> [About this task]
State how many lines in the records below contain the string "Atomos", and give nothing besides that number.

═══ Input for this task

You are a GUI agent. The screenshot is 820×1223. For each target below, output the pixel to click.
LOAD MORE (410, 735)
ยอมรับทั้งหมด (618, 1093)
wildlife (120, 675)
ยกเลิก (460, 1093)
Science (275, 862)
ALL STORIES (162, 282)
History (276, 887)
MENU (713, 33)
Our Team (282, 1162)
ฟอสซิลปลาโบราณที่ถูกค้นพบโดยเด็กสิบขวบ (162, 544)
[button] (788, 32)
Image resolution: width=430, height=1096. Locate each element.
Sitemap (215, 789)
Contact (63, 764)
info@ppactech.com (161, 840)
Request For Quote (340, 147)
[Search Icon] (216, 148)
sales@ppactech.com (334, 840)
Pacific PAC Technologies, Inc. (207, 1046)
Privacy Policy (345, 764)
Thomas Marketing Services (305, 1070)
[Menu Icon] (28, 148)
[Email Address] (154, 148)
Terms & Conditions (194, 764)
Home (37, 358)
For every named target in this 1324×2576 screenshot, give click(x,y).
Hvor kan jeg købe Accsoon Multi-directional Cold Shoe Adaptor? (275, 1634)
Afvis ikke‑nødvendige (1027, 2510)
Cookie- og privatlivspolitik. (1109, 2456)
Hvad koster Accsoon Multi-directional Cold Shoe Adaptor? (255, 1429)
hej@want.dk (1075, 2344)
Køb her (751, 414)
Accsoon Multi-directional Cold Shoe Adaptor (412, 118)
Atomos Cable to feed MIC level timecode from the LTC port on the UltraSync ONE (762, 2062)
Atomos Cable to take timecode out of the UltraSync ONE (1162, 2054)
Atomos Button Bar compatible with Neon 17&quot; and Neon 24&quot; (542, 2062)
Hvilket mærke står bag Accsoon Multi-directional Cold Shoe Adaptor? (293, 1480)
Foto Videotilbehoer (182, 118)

══════

> [Reply to the exercise]
3